EngineeringRecording to disk using ScreenCaptureKit

Saving a screen capture to disk has some interesting edge cases when using ScreenCaptureKit. The documentation and WWDC videos don't really cover using the captured frame samples. We created an example.

Tom Lokhorst, Mathijs Kadijk

7 min read

Note: ScreenRecordingKit works in macOS 12.3 and later, if you need a solution that works on older macOS versions, check out “Recording to disk using AVCaptureScreenInput”.

tldr; Use an AVAssetWriter to save CMSampleBuffers in a SCStreamOutput callback. See our GitHub for a detailed example.

Recording to a file

ScreenCaptureKit is awesome, it allows for many custom filters to only capture specific content, and it is very efficient. In our recent project to build a new recording backend for Screen Studio, we needed to create a screen recording on macOS and write the output to a file on disk.

The WWDC talks introducing and going deeper into ScreenCaptureKit are great introductions to the new framework, but don’t detail how to write to file.

For Screen Studio, we need to save the recorded screen capture to a file on disk. Searching online, we didn’t find examples of this. Presumably most users of this new API are video conferencing apps, that stream of the network, instead of writing to disk.

During our development, we encountered some issues; the screen recording had black bars around it, it was blurry, and it didn’t work on a 5K display. We decided to do a dive deep into all these issues, this is what we found out:

A (simplified) overview: Using AVAssetWriter

This details a simplified overview of how to set everything up, ignoring all the edge cases.

An AVAssetWriter is used to create QuickTime and H.264 video files. It can write out files with multiple tracks both audio and video. A single track can be written using an AVAssetWriterInput.

let assetWriter = try AVAssetWriter(url: url, fileType: .mov)
let videoInput = AVAssetWriterInput(mediaType: .video, outputSettings: nil)
assetWriter.add(videoInput)

Prepare the AVAssetWriter by calling startWriting, then start a session:

assetWriter.startWriting()
let now = CMClock.hostTimeClock.time
assetWriter.startSession(atSourceTime: now)

Setup the SCStream and add an object for receiving callbacks when CMSampleBuffers are available:

let stream = SCStream(filter: filter, configuration: configuration, delegate: **nil**)
try stream.addStreamOutput(streamOutput, type: .screen, sampleHandlerQueue: videoSampleBufferQueue)
try await stream.startCapture()

And finally, in the stream(_:didOutputSampleBuffer:of:) function, append the CMSampleBuffer to the AVAssetWriterInput.

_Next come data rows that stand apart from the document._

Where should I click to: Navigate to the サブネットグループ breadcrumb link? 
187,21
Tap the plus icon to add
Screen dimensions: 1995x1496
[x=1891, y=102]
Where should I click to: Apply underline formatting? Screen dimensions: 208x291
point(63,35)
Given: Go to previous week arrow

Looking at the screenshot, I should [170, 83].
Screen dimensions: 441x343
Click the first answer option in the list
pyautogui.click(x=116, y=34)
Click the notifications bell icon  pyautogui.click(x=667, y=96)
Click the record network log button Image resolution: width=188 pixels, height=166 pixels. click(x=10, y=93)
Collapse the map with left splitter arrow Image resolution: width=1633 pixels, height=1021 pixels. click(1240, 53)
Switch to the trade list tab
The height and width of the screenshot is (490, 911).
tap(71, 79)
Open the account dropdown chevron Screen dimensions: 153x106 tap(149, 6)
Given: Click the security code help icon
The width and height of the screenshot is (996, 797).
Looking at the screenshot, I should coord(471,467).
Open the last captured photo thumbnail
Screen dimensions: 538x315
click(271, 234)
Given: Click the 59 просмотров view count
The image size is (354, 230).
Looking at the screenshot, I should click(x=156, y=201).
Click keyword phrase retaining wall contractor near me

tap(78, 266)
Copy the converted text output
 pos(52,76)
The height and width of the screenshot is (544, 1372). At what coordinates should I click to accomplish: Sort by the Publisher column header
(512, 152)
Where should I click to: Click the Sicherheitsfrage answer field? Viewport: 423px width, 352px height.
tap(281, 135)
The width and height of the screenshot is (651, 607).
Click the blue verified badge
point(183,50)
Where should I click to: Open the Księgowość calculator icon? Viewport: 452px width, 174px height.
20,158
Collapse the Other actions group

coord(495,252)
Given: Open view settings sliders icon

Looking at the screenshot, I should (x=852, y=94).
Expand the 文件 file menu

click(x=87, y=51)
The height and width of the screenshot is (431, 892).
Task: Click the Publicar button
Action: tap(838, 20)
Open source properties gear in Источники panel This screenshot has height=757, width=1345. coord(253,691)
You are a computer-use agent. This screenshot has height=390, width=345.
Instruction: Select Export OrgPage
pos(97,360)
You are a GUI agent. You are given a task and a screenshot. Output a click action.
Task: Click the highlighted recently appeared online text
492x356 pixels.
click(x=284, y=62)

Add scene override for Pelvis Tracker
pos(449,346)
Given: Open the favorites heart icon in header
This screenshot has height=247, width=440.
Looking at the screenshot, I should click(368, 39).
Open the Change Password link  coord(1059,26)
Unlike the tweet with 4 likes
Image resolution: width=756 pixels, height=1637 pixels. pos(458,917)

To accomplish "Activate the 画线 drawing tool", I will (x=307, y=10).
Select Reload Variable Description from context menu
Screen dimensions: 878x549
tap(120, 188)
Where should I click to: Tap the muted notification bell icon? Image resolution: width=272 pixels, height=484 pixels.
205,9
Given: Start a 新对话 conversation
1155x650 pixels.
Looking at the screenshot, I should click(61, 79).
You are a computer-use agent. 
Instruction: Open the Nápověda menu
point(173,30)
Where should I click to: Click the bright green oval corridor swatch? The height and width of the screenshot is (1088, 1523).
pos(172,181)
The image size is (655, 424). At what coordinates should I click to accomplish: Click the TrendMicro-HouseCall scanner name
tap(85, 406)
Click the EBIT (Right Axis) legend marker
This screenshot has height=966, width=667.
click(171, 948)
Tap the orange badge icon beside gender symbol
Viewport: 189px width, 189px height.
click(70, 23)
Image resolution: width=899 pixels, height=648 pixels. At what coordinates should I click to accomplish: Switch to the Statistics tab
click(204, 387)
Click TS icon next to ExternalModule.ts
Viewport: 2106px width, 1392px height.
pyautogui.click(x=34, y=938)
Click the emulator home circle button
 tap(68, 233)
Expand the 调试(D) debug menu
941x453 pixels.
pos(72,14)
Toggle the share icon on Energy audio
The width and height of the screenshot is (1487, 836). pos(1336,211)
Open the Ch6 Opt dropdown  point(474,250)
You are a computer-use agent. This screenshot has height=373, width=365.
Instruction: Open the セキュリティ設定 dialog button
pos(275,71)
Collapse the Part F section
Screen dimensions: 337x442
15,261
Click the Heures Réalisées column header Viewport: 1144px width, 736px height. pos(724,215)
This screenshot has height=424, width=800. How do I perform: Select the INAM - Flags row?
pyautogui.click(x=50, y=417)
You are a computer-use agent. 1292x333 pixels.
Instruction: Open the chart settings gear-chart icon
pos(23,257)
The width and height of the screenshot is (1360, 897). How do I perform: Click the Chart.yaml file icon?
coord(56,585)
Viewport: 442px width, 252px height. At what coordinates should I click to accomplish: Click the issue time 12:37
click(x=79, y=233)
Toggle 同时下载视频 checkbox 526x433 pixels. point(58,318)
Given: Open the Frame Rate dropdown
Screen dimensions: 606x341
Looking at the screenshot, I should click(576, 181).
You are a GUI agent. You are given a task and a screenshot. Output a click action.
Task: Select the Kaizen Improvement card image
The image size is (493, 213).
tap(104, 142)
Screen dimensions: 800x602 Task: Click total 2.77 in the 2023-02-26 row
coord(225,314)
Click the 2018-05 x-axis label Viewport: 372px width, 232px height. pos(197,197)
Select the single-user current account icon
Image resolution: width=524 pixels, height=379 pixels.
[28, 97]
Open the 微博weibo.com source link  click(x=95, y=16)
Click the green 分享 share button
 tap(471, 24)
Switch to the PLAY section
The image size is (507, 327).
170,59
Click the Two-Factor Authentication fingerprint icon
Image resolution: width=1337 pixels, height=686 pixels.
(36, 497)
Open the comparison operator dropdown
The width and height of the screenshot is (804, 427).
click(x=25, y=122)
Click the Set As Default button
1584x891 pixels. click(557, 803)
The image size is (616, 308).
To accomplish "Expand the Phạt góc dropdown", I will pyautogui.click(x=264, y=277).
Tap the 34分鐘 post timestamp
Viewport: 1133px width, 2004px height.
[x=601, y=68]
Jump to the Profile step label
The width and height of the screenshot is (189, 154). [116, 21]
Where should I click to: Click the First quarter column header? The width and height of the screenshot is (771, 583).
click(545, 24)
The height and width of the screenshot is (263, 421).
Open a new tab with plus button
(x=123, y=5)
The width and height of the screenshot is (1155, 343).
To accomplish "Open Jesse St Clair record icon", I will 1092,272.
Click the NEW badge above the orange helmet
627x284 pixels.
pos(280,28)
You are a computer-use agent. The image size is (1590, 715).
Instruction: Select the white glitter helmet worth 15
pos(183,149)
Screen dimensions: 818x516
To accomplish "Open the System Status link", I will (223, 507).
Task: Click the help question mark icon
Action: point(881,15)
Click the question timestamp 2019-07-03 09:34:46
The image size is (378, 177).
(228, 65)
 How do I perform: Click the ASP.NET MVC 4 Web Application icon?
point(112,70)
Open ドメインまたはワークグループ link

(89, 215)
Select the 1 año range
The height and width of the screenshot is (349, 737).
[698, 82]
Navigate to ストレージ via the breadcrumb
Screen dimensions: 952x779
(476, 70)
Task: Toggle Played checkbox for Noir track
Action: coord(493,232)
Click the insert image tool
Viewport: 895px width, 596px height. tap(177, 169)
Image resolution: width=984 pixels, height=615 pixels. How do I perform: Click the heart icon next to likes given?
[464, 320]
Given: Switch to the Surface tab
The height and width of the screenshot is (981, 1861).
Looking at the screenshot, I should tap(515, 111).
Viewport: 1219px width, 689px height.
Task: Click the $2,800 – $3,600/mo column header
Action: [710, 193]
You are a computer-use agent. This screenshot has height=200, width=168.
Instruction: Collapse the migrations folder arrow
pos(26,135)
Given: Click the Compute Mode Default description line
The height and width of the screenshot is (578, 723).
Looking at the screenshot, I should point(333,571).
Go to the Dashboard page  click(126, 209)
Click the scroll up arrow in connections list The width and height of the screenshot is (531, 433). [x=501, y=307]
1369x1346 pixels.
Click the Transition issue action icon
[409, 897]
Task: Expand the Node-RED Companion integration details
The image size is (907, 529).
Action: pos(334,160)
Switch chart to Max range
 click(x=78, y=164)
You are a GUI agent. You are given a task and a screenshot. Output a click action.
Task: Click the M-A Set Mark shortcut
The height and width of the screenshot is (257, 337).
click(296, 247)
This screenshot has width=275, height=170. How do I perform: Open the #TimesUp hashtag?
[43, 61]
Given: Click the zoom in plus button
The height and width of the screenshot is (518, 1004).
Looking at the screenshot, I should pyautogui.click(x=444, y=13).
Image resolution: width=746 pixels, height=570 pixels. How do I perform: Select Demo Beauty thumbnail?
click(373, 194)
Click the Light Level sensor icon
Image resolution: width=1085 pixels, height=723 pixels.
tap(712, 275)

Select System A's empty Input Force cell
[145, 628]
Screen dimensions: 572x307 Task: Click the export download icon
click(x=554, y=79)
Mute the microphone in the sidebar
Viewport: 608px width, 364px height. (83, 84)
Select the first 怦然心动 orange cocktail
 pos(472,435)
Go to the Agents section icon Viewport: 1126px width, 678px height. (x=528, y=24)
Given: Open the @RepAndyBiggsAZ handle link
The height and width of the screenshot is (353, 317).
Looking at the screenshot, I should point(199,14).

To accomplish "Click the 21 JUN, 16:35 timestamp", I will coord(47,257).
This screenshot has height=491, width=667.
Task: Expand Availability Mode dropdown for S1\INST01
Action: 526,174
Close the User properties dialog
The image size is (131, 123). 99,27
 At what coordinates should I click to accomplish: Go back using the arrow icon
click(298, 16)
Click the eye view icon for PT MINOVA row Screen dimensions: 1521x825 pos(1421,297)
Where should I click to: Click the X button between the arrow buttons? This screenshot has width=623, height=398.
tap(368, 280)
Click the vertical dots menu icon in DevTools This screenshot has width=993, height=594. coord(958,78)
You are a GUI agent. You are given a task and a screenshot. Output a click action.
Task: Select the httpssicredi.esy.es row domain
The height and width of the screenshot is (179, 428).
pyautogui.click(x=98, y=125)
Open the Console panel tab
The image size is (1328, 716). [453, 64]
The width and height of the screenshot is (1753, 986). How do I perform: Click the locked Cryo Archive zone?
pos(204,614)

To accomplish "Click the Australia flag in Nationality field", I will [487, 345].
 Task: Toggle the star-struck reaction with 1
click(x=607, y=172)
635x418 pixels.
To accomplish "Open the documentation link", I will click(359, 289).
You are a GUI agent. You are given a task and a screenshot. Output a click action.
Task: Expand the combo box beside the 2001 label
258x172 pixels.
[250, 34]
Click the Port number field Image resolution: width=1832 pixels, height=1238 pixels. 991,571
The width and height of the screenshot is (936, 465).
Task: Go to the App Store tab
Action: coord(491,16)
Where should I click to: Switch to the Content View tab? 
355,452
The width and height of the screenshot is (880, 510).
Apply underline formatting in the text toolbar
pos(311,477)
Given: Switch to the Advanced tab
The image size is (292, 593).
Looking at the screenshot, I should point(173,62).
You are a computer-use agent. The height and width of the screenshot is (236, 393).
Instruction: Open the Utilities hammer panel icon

func stream(_ stream: SCStream, didOutputSampleBuffer sampleBuffer: CMSampleBuffer, of type: SCStreamOutputType) {
    // … code removed for simplicity, see GitHub for complete example
    videoInput.append(sampleBuffer)
}

To stop the recording, end the session on the AVAssetWriter and finish writing:

let now = CMClock.hostTimeClock.time
assetWriter.endSession(atSourceTime: now)
videoInput.markAsFinished()
await assetWriter.finishWriting()

Note that the above code is greatly simplified, and doesn’t handle all the edge cases. Let’s look at some of these edge cases.

Recording at correct (retina) resolution

Screenshot of screenrecording showing black bars around the recorded desktop
Initially, we had some issues. Black bars around the desktop, and everything was blurry (non-retina).

To make sure you’re recording full screen video, without black bars that is as sharp as possible for retina displays. Configure both the AVAssetInputWriter and the SCStreamConfiguration with the correct values.

AVAssetInputWriter takes an outputSettings of type [String : Any]?. To help with constructing this dictionary, use AVOutputSettingsAssistant.

let displaySize = CGDisplayBounds(displayID).size
let mode = CGDisplayCopyDisplayMode(displayID)!

// The number of physical pixels that represent a logic point on screen, currently 2 for MacBook Pro retina displays
let displayScaleFactor = mode.pixelWidth / mode.width

// AVAssetWriterInput supports maximum resolution of 4096x2304 for H.264
// Downsize to fit a larger display back into in 4K
let videoSize = downsizedVideoSize(source: displaySize, scaleFactor: displayScaleFactor)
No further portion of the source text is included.